**WHAT IS NEEDED:** Print the listing below once more, unchanged.

**SUPPLIED RECORDS:**
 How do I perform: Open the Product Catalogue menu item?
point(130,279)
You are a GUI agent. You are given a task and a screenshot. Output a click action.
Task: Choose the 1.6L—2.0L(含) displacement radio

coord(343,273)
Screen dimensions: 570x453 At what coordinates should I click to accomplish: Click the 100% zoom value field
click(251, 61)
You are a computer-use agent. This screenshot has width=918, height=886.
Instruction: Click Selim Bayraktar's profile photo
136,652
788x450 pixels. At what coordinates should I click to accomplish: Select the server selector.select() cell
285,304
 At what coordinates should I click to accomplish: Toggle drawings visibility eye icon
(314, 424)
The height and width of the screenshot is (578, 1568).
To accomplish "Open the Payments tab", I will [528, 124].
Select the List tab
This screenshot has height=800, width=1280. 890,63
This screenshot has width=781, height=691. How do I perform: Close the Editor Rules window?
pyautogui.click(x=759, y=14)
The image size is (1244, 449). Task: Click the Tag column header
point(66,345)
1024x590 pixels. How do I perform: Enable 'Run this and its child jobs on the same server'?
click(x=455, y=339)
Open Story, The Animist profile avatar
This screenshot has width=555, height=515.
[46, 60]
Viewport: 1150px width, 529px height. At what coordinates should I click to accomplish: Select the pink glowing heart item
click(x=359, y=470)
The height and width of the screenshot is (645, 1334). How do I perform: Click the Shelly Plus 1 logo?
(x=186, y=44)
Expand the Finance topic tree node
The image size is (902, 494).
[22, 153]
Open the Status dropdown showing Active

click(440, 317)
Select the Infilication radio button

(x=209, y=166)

**TASK ANSWER:**
 How do I perform: Open the Product Catalogue menu item?
point(130,279)
You are a GUI agent. You are given a task and a screenshot. Output a click action.
Task: Choose the 1.6L—2.0L(含) displacement radio

coord(343,273)
Screen dimensions: 570x453 At what coordinates should I click to accomplish: Click the 100% zoom value field
click(251, 61)
You are a computer-use agent. This screenshot has width=918, height=886.
Instruction: Click Selim Bayraktar's profile photo
136,652
788x450 pixels. At what coordinates should I click to accomplish: Select the server selector.select() cell
285,304
 At what coordinates should I click to accomplish: Toggle drawings visibility eye icon
(314, 424)
The height and width of the screenshot is (578, 1568).
To accomplish "Open the Payments tab", I will [528, 124].
Select the List tab
This screenshot has height=800, width=1280. 890,63
This screenshot has width=781, height=691. How do I perform: Close the Editor Rules window?
pyautogui.click(x=759, y=14)
The image size is (1244, 449). Task: Click the Tag column header
point(66,345)
1024x590 pixels. How do I perform: Enable 'Run this and its child jobs on the same server'?
click(x=455, y=339)
Open Story, The Animist profile avatar
This screenshot has width=555, height=515.
[46, 60]
Viewport: 1150px width, 529px height. At what coordinates should I click to accomplish: Select the pink glowing heart item
click(x=359, y=470)
The height and width of the screenshot is (645, 1334). How do I perform: Click the Shelly Plus 1 logo?
(x=186, y=44)
Expand the Finance topic tree node
The image size is (902, 494).
[22, 153]
Open the Status dropdown showing Active

click(440, 317)
Select the Infilication radio button

(x=209, y=166)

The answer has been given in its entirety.